Le rapporteur de la CMP, notre collègue Gérard Dériot a obtenu que l'expression d'« inconfort majeur » soit supprimée. C'est heureux : une telle notion est totalement indéterminée. En revanche, il n'a pu obtenir que soit précisé que la souffrance causée doit être réfractaire à tout traitement. Comme l'ont proposé les deux rapporteurs de l'Assemblée nationale, il suffira que la décision d'arrêter le traitement soit susceptible d'entraîner une souffrance insupportable. La différence entre les deux expressions me paraît toutefois minime.
Le troisième point concerne les directives anticipées. Nous avons obtenu des députés qu'ils acceptent le principe de leur révocabilité et de leur révision à tout moment et, surtout, par tout moyen.
En revanche, alors que le Sénat défendait l'idée que la procédure collégiale devait être la règle, les députés ont obtenu qu'elle n'intervienne qu'à la demande du médecin, lorsqu'il estimera qu'elles sont sans doute inappropriées ou inadaptées à la situation du malade. Nous avions pour notre part défendu, lors des premières lectures du texte, que le médecin devait passer par la procédure collégiale en cas de contestation sérieuse, notamment par l'un des proches du patient. Il s'agissait, non pas de donner le dernier mot à la famille, mais de lui permettre d'exiger le recours à la procédure collégiale lorsqu'elle fournit une objection sérieuse à l'application stricte des directives anticipées.
En pratique, et en dépit de la rédaction finalement retenue par la CMP, je n'imagine pas qu'un médecin se dispenserait de la procédure collégiale alors qu'il fait face à une contestation sérieuse de la part de la famille.
Enfin, le dernier point était relatif à la compétence des personnes sous sauvegarde de justice et sous curatelle pour rédiger seules des directives anticipées et désigner leur personne de confiance. À l'initiative du Gouvernement, nos collègues députés les avaient traitées comme des personnes sous tutelle ! C'était un retour en arrière manifeste par rapport à la loi de 2007 sur les majeurs protégés. Nous avons obtenu qu'elles soient traités comme tout un chacun : ces décisions sont hautement personnelles et elles doivent pouvoir les prendre seules, sans avoir à solliciter l'autorisation du juge.
En conclusion, je dirais que les échanges que nous avons eus avec les députés manifestent une certaine convergence de vues sur les préoccupations que nous avions formulées, notamment sur l'ultime recours à la sédation profonde et continue ou sur la possibilité de maintenir certains traitements à la demande du patient. Il me semble que le texte écarte tout risque de dérive vers le suicide assisté.
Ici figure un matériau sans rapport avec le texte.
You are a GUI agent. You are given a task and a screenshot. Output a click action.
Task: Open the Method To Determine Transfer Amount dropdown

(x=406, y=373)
Les praticiens qui s'engageraient malgré tout dans cette voie se placeraient résolument en dehors de la loi.
Je profite de l'occasion de cette communication pour saluer la qualité du travail accompli par le rapporteur et sa défense des positions de notre commission sur ce sujet délicat.
Précisons qu'il s'agit de la position de la majorité de notre commission. Pour ma part, j'estime que le texte ne va pas suffisamment loin.